And in an excited state (*), i.e. When some energy is imparted to a boron atom, its electron configuration and energy diagram will look like this:

5 B* = 1s 2 2s 1 2p 2

Depending on which sublevel in the atom is filled last, chemical elements are divided into s, p, d or f.

Finding s, p, d and f elements in the table D.I. Mendeleev:

• The s-elements have the last s-sublevel to be filled. These elements include elements of the main (on the left in the table cell) subgroups of groups I and II.
• For p-elements, the p-sublevel is filled. The p-elements include the last six elements of each period, except the first and seventh, as well as elements of the main subgroups of groups III-VIII.
• d-elements are located between s- and p-elements in large periods.
• f-Elements are called lanthanides and actinides. They are listed at the bottom of the D.I. table. Mendeleev.

DEFINITION

Atom– the smallest chemical particle.

The variety of chemical compounds is due to the different combinations of atoms of chemical elements into molecules and non-molecular substances. The ability of an atom to enter into chemical compounds, its chemical and physical properties are determined by the structure of the atom. In this regard, for chemistry, the internal structure of the atom and, first of all, the structure of its electronic shell are of paramount importance.

Atomic structure models

At the beginning of the 19th century, D. Dalton revived the atomic theory, relying on the fundamental laws of chemistry known by that time (constancy of composition, multiple ratios and equivalents). The first experiments were carried out to study the structure of matter. However, despite the discoveries made (atoms of the same element have the same properties, and atoms of other elements have different properties, the concept of atomic mass was introduced), the atom was considered indivisible.

After obtaining experimental evidence (late 19th - early 20th century) of the complexity of the structure of the atom (photoelectric effect, cathode and x-rays, radioactivity), it was found that the atom consists of negatively and positively charged particles that interact with each other.

These discoveries gave impetus to the creation of the first models of atomic structure. One of the first models was proposed J. Thomson(1904) (Fig. 1): the atom was imagined as a “sea of ​​positive electricity” with electrons oscillating in it.

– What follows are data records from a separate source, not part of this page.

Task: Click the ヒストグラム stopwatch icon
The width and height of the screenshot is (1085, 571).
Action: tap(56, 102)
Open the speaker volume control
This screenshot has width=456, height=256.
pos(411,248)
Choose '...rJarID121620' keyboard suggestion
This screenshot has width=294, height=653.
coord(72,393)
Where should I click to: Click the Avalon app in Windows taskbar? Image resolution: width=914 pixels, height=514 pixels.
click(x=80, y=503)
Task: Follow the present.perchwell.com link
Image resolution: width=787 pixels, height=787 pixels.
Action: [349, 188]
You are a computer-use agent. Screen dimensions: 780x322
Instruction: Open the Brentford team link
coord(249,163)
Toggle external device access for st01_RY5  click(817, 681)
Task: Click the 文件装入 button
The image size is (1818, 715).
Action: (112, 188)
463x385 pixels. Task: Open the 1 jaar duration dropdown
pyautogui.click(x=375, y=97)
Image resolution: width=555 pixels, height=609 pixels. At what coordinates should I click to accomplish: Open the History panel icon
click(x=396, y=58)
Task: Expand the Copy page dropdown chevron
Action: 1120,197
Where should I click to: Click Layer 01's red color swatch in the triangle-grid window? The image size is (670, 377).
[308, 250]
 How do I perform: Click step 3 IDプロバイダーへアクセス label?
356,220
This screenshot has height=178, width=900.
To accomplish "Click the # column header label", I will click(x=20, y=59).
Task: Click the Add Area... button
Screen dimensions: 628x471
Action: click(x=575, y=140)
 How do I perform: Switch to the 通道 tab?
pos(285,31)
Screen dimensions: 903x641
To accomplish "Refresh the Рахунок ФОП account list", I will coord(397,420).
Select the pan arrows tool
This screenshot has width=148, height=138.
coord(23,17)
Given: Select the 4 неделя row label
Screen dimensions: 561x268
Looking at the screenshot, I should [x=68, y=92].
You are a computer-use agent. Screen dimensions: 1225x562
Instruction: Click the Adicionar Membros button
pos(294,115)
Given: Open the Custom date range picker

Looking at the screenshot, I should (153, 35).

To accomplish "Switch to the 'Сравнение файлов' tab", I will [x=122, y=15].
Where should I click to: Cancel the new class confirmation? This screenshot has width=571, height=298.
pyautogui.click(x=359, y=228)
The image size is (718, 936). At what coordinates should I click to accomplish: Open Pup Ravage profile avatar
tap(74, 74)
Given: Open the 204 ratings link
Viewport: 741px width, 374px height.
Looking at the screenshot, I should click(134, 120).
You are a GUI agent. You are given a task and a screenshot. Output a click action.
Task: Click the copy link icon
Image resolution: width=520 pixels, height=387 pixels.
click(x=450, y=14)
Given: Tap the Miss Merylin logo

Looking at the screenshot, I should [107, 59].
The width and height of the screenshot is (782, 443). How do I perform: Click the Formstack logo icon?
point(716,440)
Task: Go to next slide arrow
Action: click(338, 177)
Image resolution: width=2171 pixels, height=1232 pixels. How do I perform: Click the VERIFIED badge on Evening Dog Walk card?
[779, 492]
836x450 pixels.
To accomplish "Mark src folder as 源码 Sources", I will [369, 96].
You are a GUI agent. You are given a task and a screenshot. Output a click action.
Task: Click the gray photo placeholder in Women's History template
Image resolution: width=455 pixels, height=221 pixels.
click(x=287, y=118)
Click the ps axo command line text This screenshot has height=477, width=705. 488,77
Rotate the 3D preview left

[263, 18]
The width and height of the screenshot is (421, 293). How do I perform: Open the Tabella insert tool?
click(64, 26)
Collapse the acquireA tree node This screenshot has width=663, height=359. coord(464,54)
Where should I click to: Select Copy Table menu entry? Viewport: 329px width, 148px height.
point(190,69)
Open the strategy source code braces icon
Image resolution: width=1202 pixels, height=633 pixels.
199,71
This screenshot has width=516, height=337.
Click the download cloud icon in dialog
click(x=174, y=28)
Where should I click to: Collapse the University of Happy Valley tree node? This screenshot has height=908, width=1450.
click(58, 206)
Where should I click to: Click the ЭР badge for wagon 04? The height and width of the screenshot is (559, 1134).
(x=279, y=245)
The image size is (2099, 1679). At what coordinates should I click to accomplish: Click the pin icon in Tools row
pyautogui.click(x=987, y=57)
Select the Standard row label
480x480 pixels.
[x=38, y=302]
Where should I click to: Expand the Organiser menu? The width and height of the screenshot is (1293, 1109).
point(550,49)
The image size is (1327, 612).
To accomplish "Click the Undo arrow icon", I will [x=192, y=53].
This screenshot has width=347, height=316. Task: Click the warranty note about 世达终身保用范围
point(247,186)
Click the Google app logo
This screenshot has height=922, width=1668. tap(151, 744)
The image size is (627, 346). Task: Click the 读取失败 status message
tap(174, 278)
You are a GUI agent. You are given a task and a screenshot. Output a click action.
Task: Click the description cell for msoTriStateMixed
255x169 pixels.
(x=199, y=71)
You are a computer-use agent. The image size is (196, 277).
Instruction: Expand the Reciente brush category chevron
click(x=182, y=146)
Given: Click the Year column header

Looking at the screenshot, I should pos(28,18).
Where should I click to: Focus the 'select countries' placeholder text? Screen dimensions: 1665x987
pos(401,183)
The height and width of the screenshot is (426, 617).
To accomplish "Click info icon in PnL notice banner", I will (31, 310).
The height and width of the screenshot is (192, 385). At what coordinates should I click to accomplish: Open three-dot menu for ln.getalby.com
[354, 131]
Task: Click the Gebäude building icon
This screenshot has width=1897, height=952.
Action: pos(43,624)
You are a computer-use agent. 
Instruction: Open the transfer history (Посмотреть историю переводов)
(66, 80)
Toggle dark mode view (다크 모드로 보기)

After experiments with α-particles, in 1911. Rutherford proposed the so-called planetary model atomic structure (Fig. 1), similar to the structure of the solar system. According to the planetary model, at the center of the atom there is a very small nucleus with a charge Z e, the dimensions of which are approximately 1,000,000 times smaller than the dimensions of the atom itself. The nucleus contains almost the entire mass of the atom and has a positive charge. Electrons move in orbits around the nucleus, the number of which is determined by the charge of the nucleus. The external trajectory of the electrons determines the external dimensions of the atom. The diameter of an atom is 10 -8 cm, while the diameter of the nucleus is much smaller -10 -12 cm.

Rice. 1 Models of atomic structure according to Thomson and Rutherford

Experiments on studying atomic spectra showed the imperfection of the planetary model of the structure of the atom, since this model contradicts the line structure of atomic spectra. Based on Rutherford's model, Einstein's doctrine of light quanta and Planck's quantum theory of radiation Niels Bohr (1913) formulated postulates, which consists theory of atomic structure(Fig. 2): an electron can rotate around the nucleus not in any, but only in some specific orbits (stationary), moving along such an orbit it does not emit electromagnetic energy, radiation (absorption or emission of a quantum of electromagnetic energy) occurs during a transition (jump-like) electron from one orbit to another.

Rice. 2. Model of the structure of the atom according to N. Bohr

The accumulated experimental material characterizing the structure of the atom has shown that the properties of electrons, as well as other micro-objects, cannot be described on the basis of the concepts of classical mechanics. Microparticles obey the laws of quantum mechanics, which became the basis for the creation modern model of atomic structure.

The main theses of quantum mechanics:

- energy is emitted and absorbed by bodies in separate portions - quanta, therefore, the energy of particles changes abruptly;

- electrons and other microparticles have a dual nature - they exhibit the properties of both particles and waves (wave-particle duality);

— quantum mechanics denies the presence of certain orbits for microparticles (for moving electrons it is impossible to determine the exact position, since they move in space near the nucleus, you can only determine the probability of finding an electron in different parts of space).

The space near the nucleus in which the probability of finding an electron is quite high (90%) is called orbital.

Quantum numbers. Pauli's principle. Klechkovsky's rules

The state of an electron in an atom can be described using four quantum numbers.

n– main quantum number. Characterizes the total energy reserve of an electron in an atom and the number of the energy level. n takes on integer values ​​from 1 to ∞. The electron has the lowest energy when n=1; with increasing n – energy. The state of an atom when its electrons are at such energy levels that their total energy is minimal is called ground. States with higher values ​​are called excited. Energy levels are indicated by Arabic numerals according to the value of n. Electrons can be arranged in seven levels, therefore, n actually exists from 1 to 7. The main quantum number determines the size of the electron cloud and determines the average radius of an electron in an atom.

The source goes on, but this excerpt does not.